> **Parts of the exercise**
[a] In the bow thread, substitute "carbon" for "aluminum" in the passage from "It sure is therapeutic." to "generally my fault.".
[b] What draw weights written with the # sign does the bow thread mention?
[c] In the bow thread, what got jimb1972's old long bow out of the closet after years?

Kauboy...PM what it would take to buy one from you or have you make me one? I absolutely prefer a longbow or recurve and the like to compound bows especially hand made ones). Since I'm 50-ish I now need a lighter draw weight, but still prefer that to compound bows. Too much complexity. I thought about making one, but lack the knowledge and skill to do so.


----------



## Mad Trapper (Feb 12, 2014)

70# Golden Eagle I've had since 1986. 30" Easton 2216 shafts razorbak points.


----------



## jimb1972 (Nov 12, 2012)

I occasionally drag out an old long bow, it has about a 35-40# draw. I have never shot a compound bow, but I have been thinking about getting one. The long bow I can just throw a couple straw bales in front of my shed and shoot from my deck. It sat in the closet for years until my oldest saw the hunger games.


----------



## Kauboy (May 12, 2014)

Old SF Guy said:


> Kauboy...PM what it would take to buy one from you or have you make me one? I absolutely prefer a longbow or recurve and the like to compound bows especially hand made ones). Since I'm 50-ish I now need a lighter draw weight, but still prefer that to compound bows. Too much complexity. I thought about making one, but lack the knowledge and skill to do so.


It would be my honor, but sadly, I no longer have the capacity to produce them. The two on the right in those pictures never did get finished, and are currently in a stack in the corner of the garage. My work area has been overtaken with years of fodder.
I suspect I'll pick up the hobby again if I ever retire.
It sure is therapeutic.


----------



## modfan (Feb 18, 2016)

When I was younger 90# now 65# PSE Lightning Flight compound wheel bow, 36" Easton aluminum arrows, fingers, and springy rest. I like simple. When I pull it out of the case and if it doesn't hit what I aim at it's generally my fault.


----------

[Excerpts from a dataset]
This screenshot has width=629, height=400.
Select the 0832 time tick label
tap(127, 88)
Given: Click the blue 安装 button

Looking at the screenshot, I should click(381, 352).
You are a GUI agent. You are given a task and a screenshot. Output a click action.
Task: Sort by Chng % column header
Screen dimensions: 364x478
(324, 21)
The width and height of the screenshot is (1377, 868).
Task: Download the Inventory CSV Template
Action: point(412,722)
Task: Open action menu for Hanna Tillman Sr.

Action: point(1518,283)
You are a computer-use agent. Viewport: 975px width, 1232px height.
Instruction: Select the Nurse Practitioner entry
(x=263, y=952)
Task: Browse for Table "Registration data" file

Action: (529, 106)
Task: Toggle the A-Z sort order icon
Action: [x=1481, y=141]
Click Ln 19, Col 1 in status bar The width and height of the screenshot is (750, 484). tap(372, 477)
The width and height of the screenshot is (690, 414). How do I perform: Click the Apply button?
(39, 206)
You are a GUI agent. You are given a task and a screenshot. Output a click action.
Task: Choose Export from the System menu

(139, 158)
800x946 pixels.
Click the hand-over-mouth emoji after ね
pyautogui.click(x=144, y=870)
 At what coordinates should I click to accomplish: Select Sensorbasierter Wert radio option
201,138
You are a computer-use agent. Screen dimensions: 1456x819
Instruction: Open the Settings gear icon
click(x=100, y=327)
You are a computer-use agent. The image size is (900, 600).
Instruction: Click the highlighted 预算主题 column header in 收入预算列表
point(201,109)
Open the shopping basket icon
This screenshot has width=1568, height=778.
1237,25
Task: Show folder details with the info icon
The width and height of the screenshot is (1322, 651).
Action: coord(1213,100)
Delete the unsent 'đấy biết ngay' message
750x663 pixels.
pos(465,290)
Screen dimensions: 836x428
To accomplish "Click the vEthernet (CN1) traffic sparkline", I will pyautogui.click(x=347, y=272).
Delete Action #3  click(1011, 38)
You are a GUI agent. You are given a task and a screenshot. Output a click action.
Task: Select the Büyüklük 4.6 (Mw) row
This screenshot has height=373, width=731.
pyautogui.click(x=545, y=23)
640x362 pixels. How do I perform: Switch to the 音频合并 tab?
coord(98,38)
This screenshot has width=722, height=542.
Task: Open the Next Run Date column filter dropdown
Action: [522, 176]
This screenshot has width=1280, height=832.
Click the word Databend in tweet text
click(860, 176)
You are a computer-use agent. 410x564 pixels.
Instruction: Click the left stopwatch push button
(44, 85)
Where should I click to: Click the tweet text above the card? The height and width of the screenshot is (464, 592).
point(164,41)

> **Answer set**
[a]
It sure is therapeutic.


----------



## modfan (Feb 18, 2016)

When I was younger 90# now 65# PSE Lightning Flight compound wheel bow, 36" Easton carbon arrows, fingers, and springy rest. I like simple. When I pull it out of the case and if it doesn't hit what I aim at it's generally my fault.

[b] 70#, 35-40#, 90#, 65#

[c] The poster's oldest saw the hunger games.